In fact, Allison, I gotta tell you. When I was out, [laughs]-- See how cute you are?
Alison Stewart: Oh, yes. Tell me more.
Connie Chung: Nobody can see your gigantic smile and your eyes bucking out and your reaction, whereas on television, they can. Unfortunately, they can't see you.
Alison Stewart: Tell me my story. I want to hear my story.
[laughter]
Connie Chung: Okay. There were all three anchormen. Tom Brokaw, Dan Rather, and Peter Jennings were speaking at different times before this particular group, and the woman who was in charge said that all of them individually wanted to know how big the other one's crowd was. Please, right. It happened to be there were two other women speaking around the same time, too. They never cared about how many. It's sort of like crowd size with Trump. [chuckles] How many people were there?

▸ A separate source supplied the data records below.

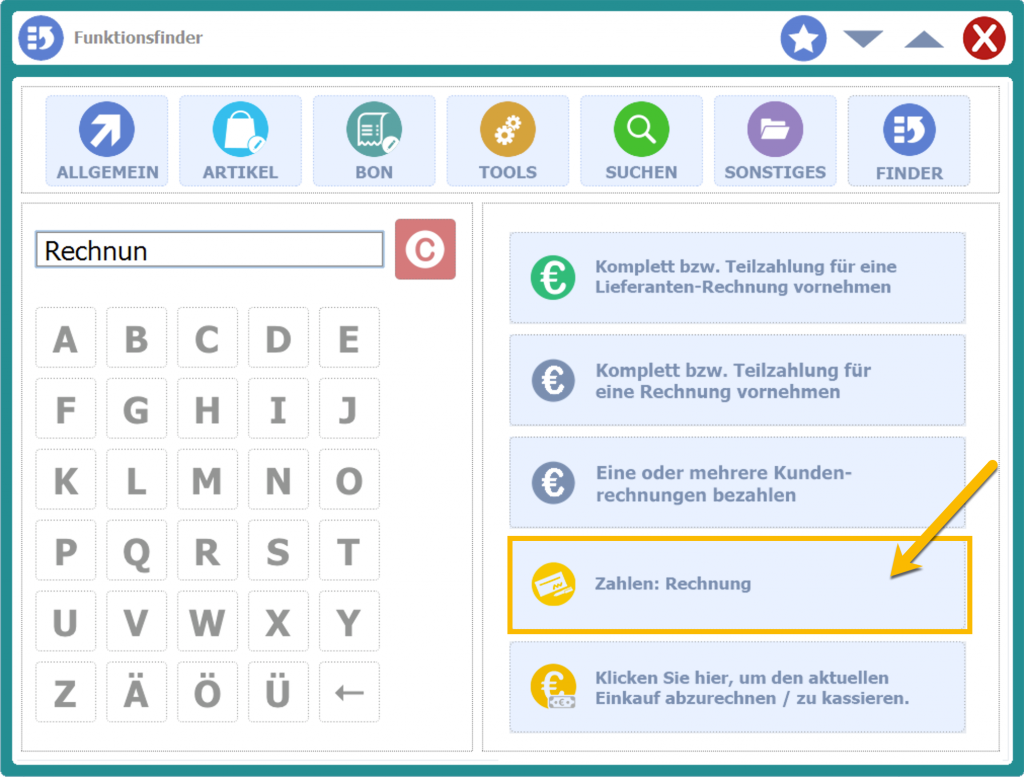
Task: Switch to the TOOLS gear category
Action: point(507,141)
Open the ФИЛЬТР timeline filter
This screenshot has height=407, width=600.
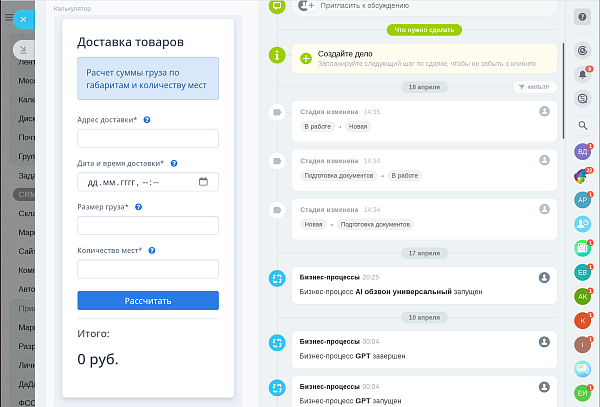(534, 87)
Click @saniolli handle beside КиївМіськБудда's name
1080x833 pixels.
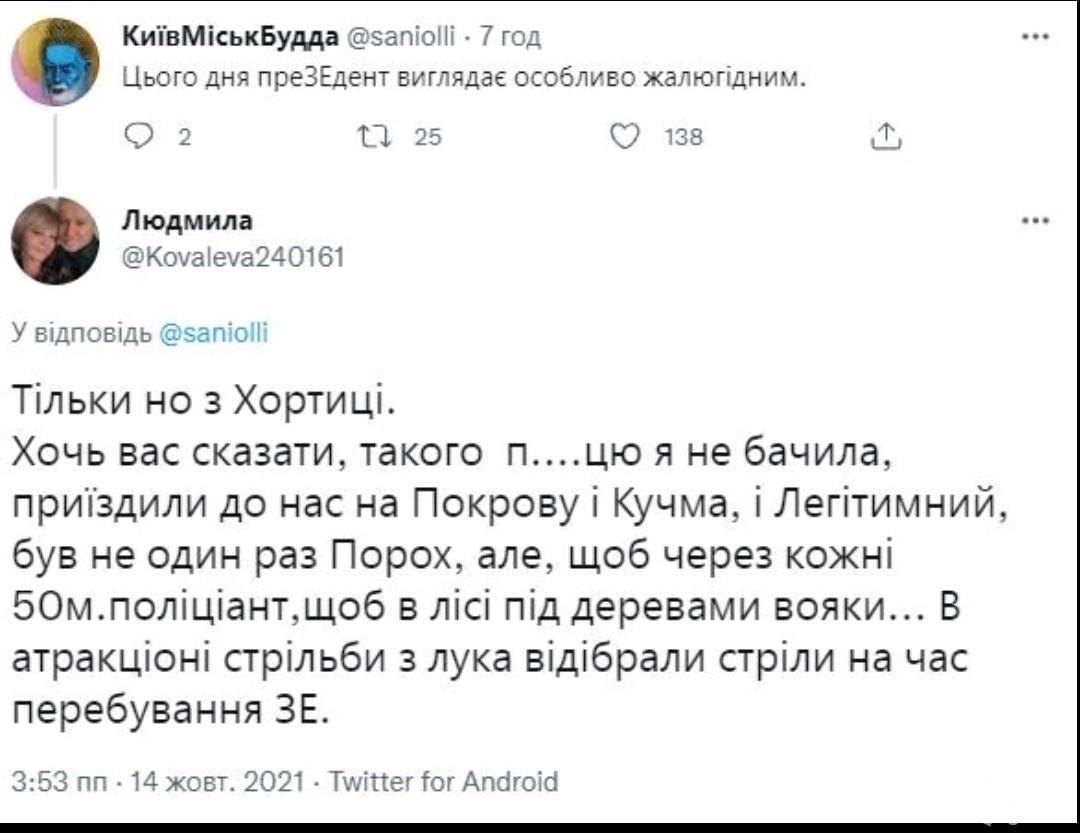[x=401, y=38]
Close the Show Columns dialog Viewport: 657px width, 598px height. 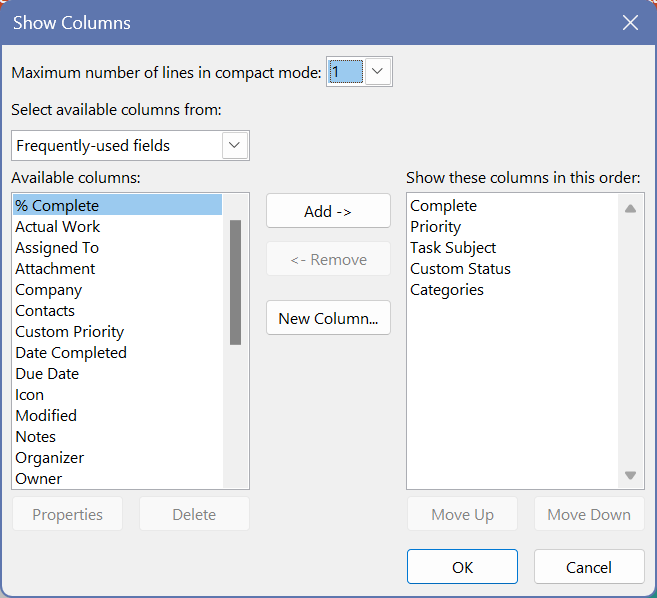click(630, 23)
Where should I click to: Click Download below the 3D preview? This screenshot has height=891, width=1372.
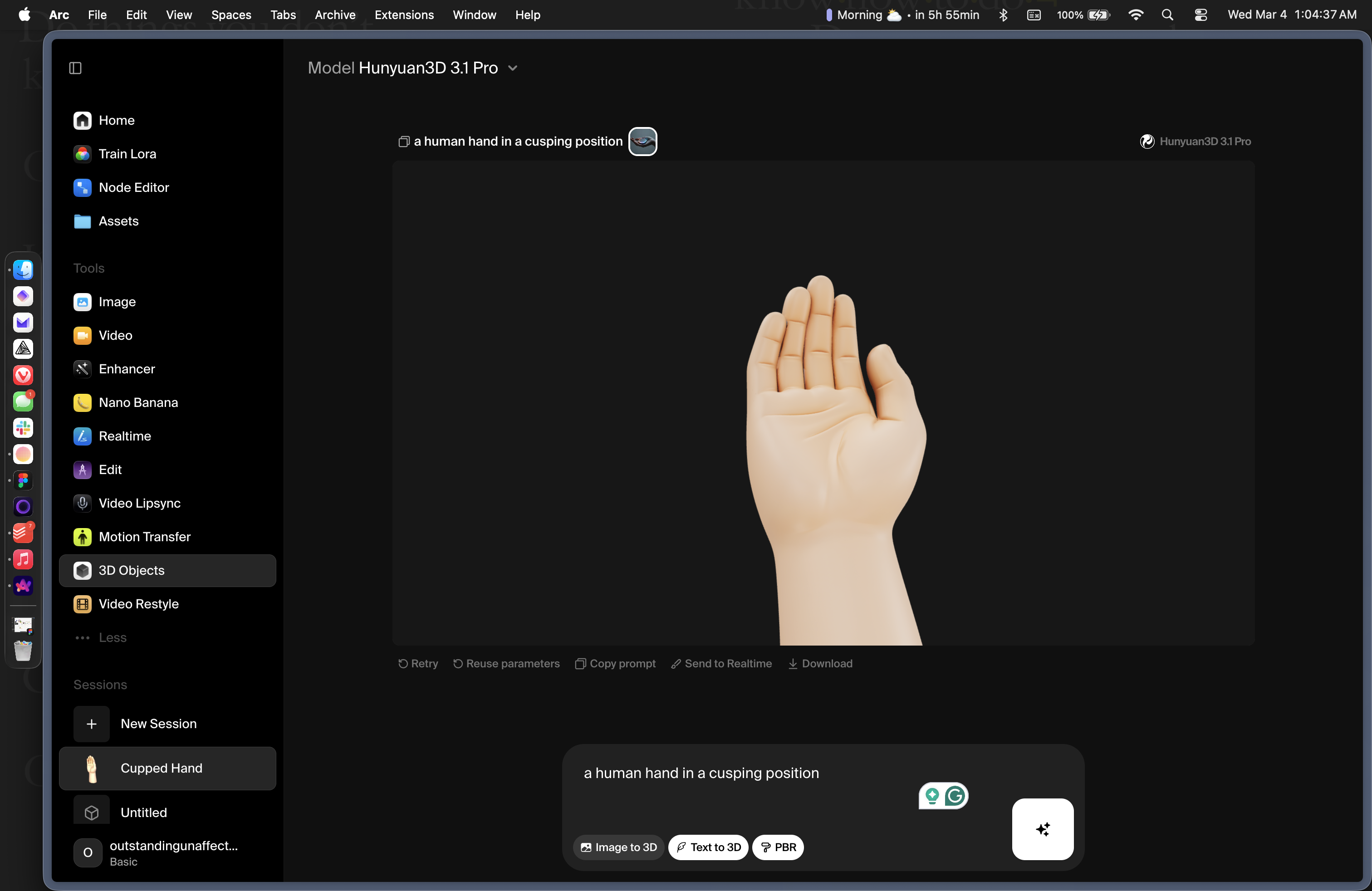tap(820, 663)
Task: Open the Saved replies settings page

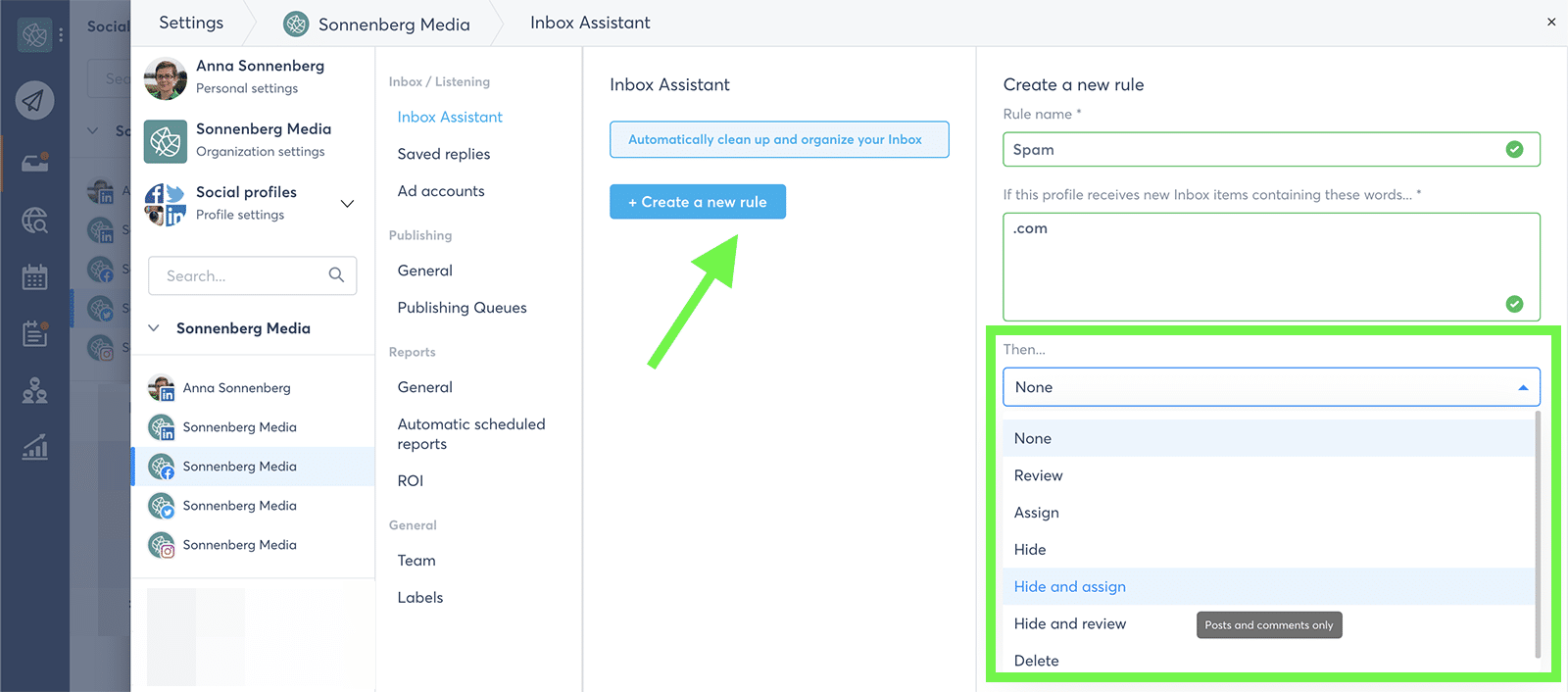Action: (444, 154)
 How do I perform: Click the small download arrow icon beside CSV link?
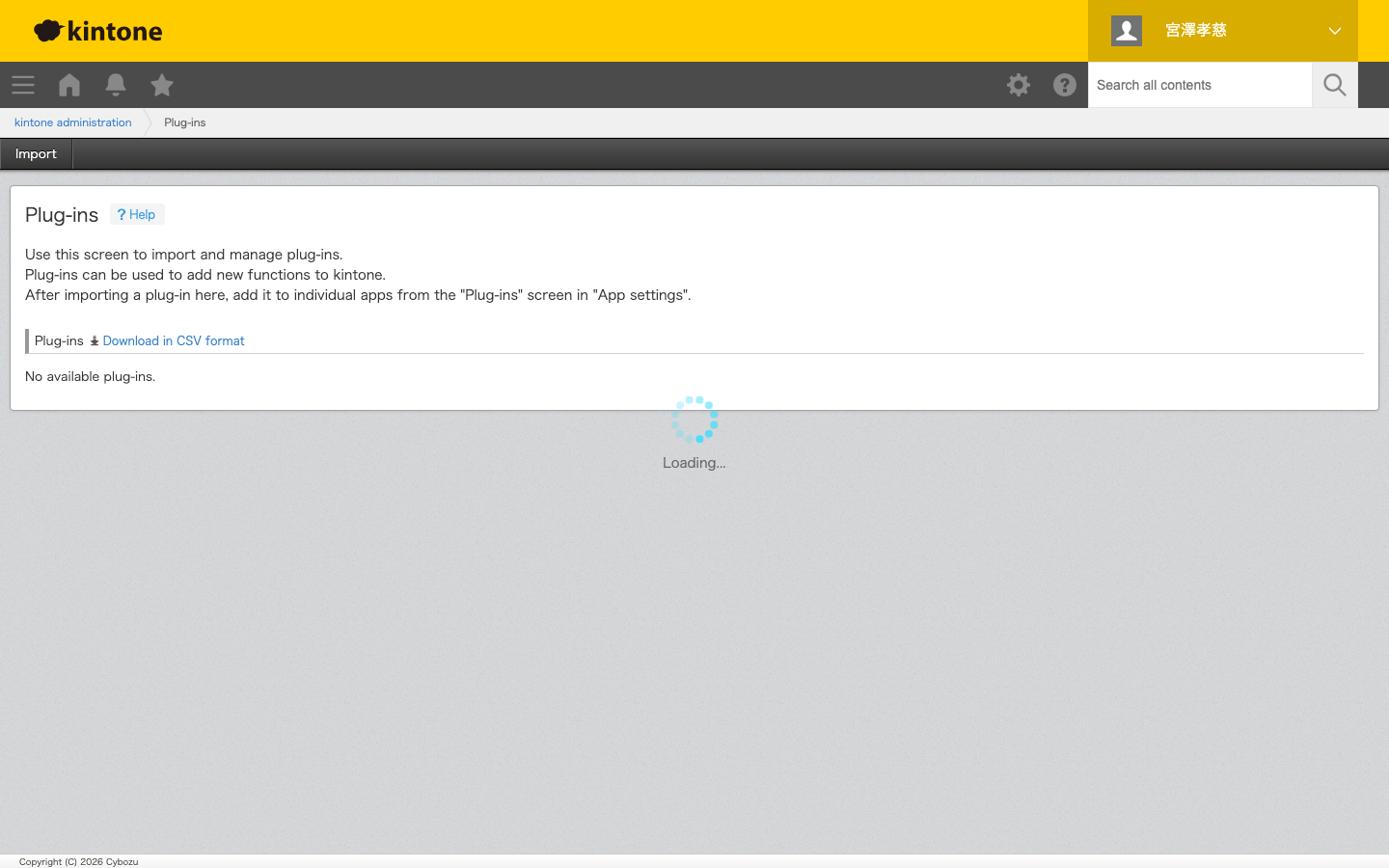pos(95,341)
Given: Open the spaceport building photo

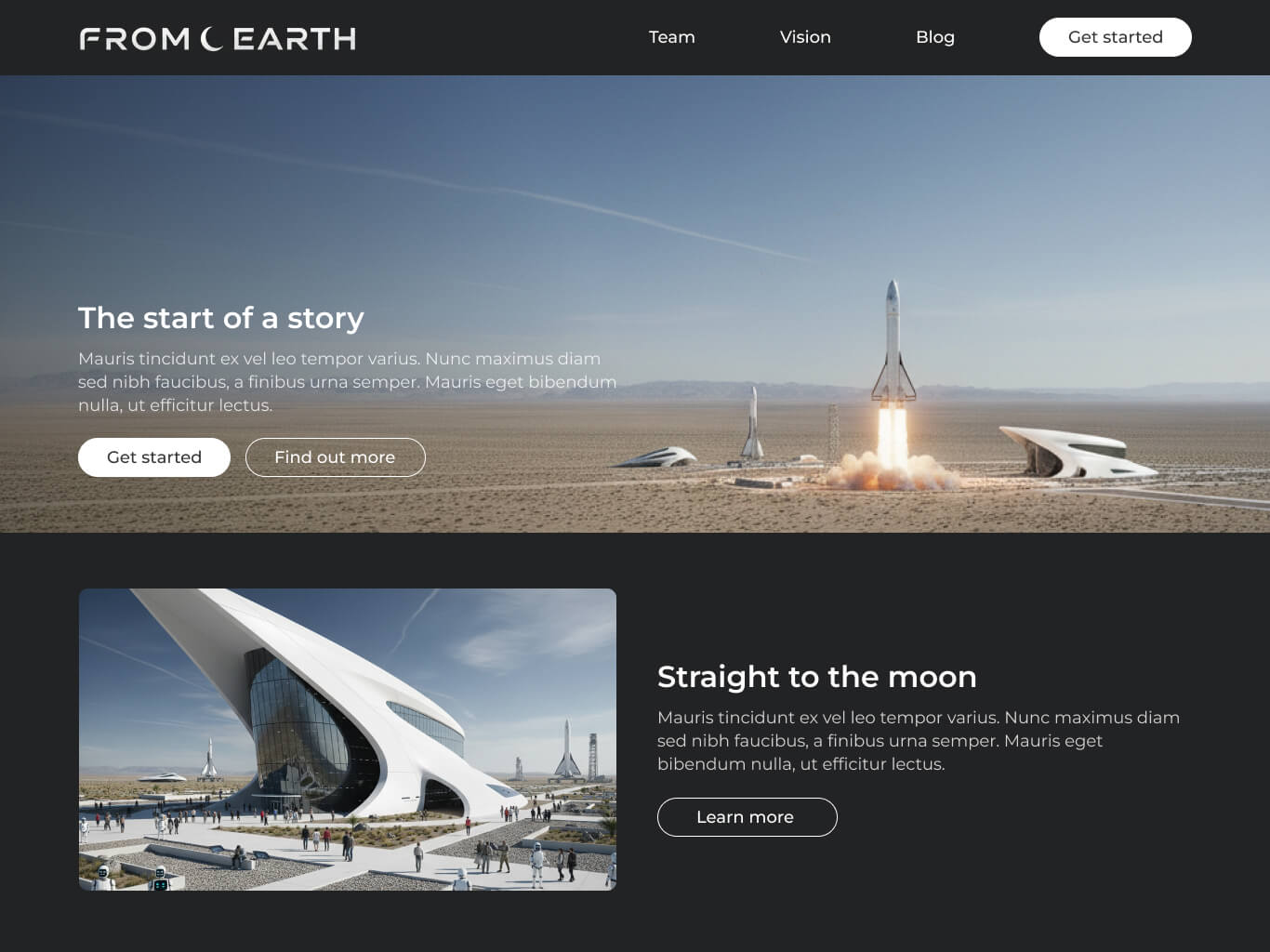Looking at the screenshot, I should pyautogui.click(x=348, y=739).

Alison Stewart: Connie, we have run out of time. I could talk to you for the rest of the hour.
Connie Chung: Oh.
Alison Stewart: We'll figure it out. We'll figure out a time to talk and have real talk.
Connie Chung: Okay. Allison, you won't consider doing television because you're done with television.
Alison Stewart: I like the radio.
Connie Chung: Yes.
Alison Stewart: I like the radio.
Connie Chung: Good for you. Seriously, that means you don't have those self-aggrandizing characteristics that anchormen do.
Alison Stewart: [laughs] Connie Chung has written a memoir. It's called Connie: A Memoir. Thank you so much for taking the time today.
Connie Chung: Thank you for letting me. I'm a fan girl, you know that. I mean, now you know, and I'm just thrilled to meet you.